Platform Architecture

Entitlement-Driven Platform Architecture

Connecting identity, billing, and access control as one governed platform flow.

“I stopped treating billing and access control as separate systems. I designed them as one.”

This page documents how JLT-Lane connects Clerk identity, Stripe checkout, webhook automation, role metadata, and RBAC enforcement into one clear system model.

Architecture Diagram

The entitlement flow spans three platform planes: execution, operations, and control. The execution plane captures user and payment actions, the operations plane processes webhook automation and synchronization, and the control plane maps entitlements to access decisions enforced across the platform.

“I stopped treating billing and access control as separate systems. I designed them as one.”

JLT-Lane entitlement-driven platform architecture diagram showing execution, operations, and control planes
JLT-Lane entitlement-driven platform architecture across the execution, operations, and control planes.

Core Flow

At a high level, the system turns a payment event into an access-control event.
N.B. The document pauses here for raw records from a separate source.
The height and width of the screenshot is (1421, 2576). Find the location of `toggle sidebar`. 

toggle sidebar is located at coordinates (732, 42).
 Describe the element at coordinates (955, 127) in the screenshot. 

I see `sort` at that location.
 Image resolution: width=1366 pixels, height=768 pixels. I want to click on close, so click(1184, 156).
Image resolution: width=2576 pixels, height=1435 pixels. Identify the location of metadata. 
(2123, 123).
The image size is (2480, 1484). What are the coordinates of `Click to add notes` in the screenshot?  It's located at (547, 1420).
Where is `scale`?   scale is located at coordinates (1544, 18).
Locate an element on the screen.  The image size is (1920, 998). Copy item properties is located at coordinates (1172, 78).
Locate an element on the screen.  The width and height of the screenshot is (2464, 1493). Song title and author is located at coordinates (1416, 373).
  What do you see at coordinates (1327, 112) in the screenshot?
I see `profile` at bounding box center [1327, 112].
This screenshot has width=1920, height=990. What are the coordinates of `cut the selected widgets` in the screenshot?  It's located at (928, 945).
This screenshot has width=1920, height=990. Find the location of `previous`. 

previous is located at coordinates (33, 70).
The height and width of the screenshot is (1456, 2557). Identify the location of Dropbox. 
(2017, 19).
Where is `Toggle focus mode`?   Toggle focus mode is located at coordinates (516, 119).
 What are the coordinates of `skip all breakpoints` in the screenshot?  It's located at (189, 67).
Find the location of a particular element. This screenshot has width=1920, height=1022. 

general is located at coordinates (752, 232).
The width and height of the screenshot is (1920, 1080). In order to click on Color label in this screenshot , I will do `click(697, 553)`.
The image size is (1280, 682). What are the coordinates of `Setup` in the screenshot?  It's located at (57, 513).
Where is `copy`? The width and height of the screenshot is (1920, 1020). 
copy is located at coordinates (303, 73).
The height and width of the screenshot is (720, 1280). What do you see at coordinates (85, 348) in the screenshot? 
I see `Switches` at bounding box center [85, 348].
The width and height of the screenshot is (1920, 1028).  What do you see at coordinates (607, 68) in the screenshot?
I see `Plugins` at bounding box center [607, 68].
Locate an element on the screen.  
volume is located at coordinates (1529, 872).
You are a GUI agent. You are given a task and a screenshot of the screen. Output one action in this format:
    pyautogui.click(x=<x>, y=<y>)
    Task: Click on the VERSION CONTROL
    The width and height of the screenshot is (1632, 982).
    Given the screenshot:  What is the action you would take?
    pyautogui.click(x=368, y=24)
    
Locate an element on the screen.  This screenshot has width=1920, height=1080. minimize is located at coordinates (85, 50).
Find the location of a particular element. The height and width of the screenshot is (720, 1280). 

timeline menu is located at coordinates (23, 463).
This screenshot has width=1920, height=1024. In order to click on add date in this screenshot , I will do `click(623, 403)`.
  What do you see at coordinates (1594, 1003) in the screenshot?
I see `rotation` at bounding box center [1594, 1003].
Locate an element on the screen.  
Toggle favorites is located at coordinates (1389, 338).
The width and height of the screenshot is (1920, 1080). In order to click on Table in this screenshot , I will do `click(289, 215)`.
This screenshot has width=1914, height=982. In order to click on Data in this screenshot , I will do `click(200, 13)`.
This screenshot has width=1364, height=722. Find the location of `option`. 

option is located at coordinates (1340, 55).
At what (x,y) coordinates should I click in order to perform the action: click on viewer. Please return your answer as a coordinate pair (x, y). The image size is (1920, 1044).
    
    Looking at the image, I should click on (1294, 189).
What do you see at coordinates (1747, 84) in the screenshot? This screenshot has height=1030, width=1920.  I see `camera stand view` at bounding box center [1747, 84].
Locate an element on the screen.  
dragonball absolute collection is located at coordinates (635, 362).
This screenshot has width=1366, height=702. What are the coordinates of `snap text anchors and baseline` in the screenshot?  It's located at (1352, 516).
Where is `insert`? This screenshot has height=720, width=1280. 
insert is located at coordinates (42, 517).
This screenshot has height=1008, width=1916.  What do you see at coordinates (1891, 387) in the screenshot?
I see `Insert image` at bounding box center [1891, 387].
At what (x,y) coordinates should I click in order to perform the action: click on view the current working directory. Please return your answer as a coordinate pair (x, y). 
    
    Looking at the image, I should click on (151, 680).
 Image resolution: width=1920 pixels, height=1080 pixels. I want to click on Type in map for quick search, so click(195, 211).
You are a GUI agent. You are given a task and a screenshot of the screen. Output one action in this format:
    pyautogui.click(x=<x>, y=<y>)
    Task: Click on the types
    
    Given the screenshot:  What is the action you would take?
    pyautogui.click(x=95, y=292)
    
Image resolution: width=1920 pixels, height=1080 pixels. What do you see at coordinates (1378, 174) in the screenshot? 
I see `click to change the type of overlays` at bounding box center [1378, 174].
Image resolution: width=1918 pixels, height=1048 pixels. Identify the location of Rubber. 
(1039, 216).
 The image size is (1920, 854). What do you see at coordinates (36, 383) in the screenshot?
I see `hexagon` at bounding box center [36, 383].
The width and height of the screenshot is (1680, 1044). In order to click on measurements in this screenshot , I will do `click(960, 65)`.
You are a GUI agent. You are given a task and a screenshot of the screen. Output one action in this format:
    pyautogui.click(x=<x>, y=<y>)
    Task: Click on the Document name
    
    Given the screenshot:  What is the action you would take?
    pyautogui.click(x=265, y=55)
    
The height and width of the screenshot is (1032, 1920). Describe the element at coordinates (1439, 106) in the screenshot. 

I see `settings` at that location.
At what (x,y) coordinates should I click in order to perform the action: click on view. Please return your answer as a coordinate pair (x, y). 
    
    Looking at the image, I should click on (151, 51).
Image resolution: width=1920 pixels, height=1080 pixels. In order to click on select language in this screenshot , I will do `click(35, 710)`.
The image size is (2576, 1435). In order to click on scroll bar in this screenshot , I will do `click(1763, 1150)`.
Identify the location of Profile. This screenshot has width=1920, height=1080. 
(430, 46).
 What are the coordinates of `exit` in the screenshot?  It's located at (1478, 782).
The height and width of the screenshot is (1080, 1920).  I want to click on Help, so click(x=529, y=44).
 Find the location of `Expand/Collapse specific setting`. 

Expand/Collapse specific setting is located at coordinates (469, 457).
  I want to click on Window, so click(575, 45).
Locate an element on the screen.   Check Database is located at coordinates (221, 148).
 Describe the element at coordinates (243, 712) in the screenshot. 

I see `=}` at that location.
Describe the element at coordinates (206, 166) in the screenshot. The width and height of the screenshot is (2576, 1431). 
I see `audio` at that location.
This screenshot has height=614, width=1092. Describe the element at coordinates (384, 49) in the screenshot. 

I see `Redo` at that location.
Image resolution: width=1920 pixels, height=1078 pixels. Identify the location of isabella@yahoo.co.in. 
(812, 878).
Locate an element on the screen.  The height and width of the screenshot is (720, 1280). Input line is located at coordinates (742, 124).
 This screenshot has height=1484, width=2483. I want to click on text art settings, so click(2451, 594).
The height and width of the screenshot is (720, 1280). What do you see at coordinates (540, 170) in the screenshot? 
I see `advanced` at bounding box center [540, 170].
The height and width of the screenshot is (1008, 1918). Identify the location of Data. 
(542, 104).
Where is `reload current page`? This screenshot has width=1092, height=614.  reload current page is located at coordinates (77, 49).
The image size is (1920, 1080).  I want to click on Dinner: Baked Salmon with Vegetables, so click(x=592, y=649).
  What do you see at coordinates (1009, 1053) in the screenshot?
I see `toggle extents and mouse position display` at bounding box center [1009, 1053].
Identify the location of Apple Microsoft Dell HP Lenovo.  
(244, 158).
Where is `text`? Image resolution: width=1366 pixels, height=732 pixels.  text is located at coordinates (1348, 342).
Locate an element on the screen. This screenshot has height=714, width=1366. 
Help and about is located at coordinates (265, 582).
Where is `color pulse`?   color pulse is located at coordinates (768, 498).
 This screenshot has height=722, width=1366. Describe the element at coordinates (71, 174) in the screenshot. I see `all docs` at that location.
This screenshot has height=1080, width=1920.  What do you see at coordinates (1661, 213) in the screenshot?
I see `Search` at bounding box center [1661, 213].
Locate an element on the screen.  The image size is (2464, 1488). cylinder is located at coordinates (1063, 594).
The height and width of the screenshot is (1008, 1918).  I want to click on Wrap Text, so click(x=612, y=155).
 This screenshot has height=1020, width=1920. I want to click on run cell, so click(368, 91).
  1. Signed-in Clerk user starts checkout
  2. Stripe creates the checkout session and carries identity-linked metadata
  3. Stripe webhook receives the event and validates it
  4. Membership state and entitlement data are updated
  5. Clerk user role metadata is synchronized
  6. RBAC guards evaluate permissions
  7. Role-aware UI and protected routes update automatically

Why It Matters

One System, Not Two

Instead of handling billing and authorization as separate concerns, this architecture treats payment as part of the platform control path.

Faster Access Changes

When the payment state changes, the platform can update roles and access automatically without manual provisioning.

Governed Access Control

Entitlements are enforced through role metadata and RBAC guards, making platform access structured, auditable, and easier to reason about.

Plane-by-Plane Breakdown

Execution Plane

User & Payment Flow

The execution plane captures the user-facing flow. A signed-in Clerk user begins checkout, Stripe creates a secure checkout session, and the platform associates the payment action with user identity.

  • Signed-in user context
  • Stripe checkout session creation
  • Role-aware UI behavior
  • Protected page and route entry points

Operations Plane

Automation & Sync

The operations plane receives and processes Stripe events. It persists membership and entitlement state, then synchronizes user role changes back into the identity layer.

  • Webhook validation and event handling
  • Membership persistence
  • Role synchronization
  • Automated entitlement updates

Control Plane

Identity & Authorization

The control plane holds the identity and authorization model. Clerk remains the source of truth for users, role metadata maps plans to permissions, and RBAC guards enforce access across the platform.

  • Clerk identity context
  • Role metadata mapping
  • RBAC enforcement
  • Protected resources and route access

Design Principles

Identity-Linked Billing

Payment actions are associated with user identity early in the flow so downstream systems can update the correct account with confidence.

Metadata-Driven Entitlements

Plan and role information flows through controlled metadata rather than manual after-the-fact access changes.

Automatic Access Enforcement

The platform responds to entitlement changes through role-aware UI behavior and protected route enforcement.

Closing Note

This architecture reflects a platform mindset: identity, payment, automation, and authorization should not behave like disconnected systems. They should work together as one governed flow that is easier to operate, secure, and scale.

In this model, billing is not only a financial event. It is also a platform control event that directly shapes user access.